Elle commence peu à peu à "parler", écouter sa voix intérieure et devenir humaine. Mais l'est-elle réellement ?  Robert Ford (incroyable et glaçant Anthony Hopkins) a mis en route le programme "Wyatt", le grand méchant de l'histoire qui se révèle donc être Dolores, pour son plan final : détruire Delos, la société qui détient Westworld, et continuer le travail entrepris par Arnold sur la conscience des hôtes. Et c'est là le véritable tour de force de la série. Si le film, dont elle est adaptée, nous offrait une vision effrayante de robots tueurs qui se retournent contre l'humain, la série nous place du côté de ces humanoïdes, dont on encourage le soulèvement.

Une liberté programmée

Soulèvement qu'on pensait lancé par Maeve dans les coulisses du Parc. L'androïde prend rapidement conscience de son état de robot, et impose à Félix et Sylvestre, deux ingénieurs, d'augmenter ses capacités, lui donner des ressources illimitées, l'humaniser grâce aux émotions. Une liberté qui s'avère finalement être une énième machination de Ford, qui lui a donné une nouvelle narration, celle d'une rébellion qui doit servir son plan final. Tous ses mouvements ne sont pas ses propres décisions, ils sont déjà dictés par un programme... Jusqu'à la fin, où elle décide de quitter le train et sortir de cette emprise, comme l'a confirmé Jonathan Nolan à Vulture : "Ce qu'on comprend à ce moment là, c'est que c'est la première décision personnelle qu'elle prend de toute la saison".

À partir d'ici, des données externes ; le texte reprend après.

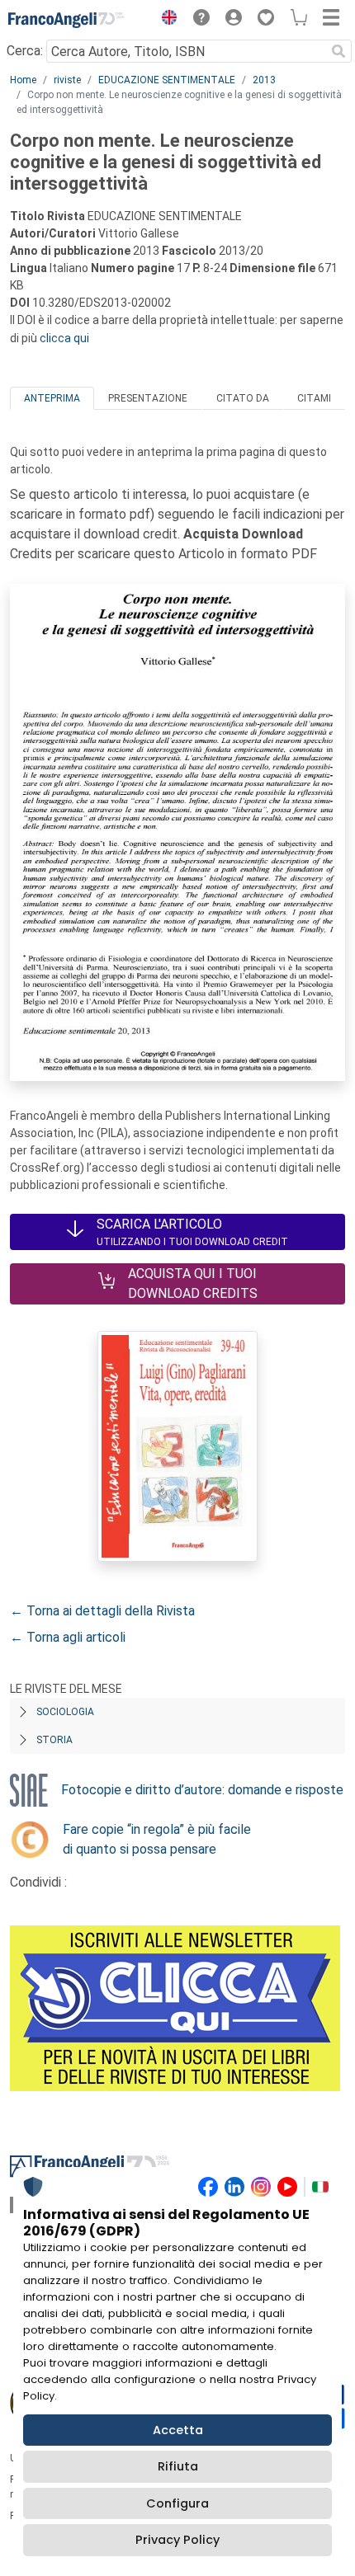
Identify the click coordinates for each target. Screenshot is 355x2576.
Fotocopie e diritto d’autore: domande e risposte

La liberté a un prix, la frontière entre l'humain et la machine est bien plus proche qu'on ne peut le penser et c'est  ce qu'avait compris Arnold. On ne peut pas jouer à Dieu impunément. Si Ford n'a pas assimilé ça au départ, la mort de son ami Arnold a été un véritable déclic. Pendant 10 épisodes, Westworld nous a offert une série intelligente, un questionnement profond sur la nature humaine, un univers riche, dense et d'une grande ambition. HBO vient de conclure la première saison d'une grande série.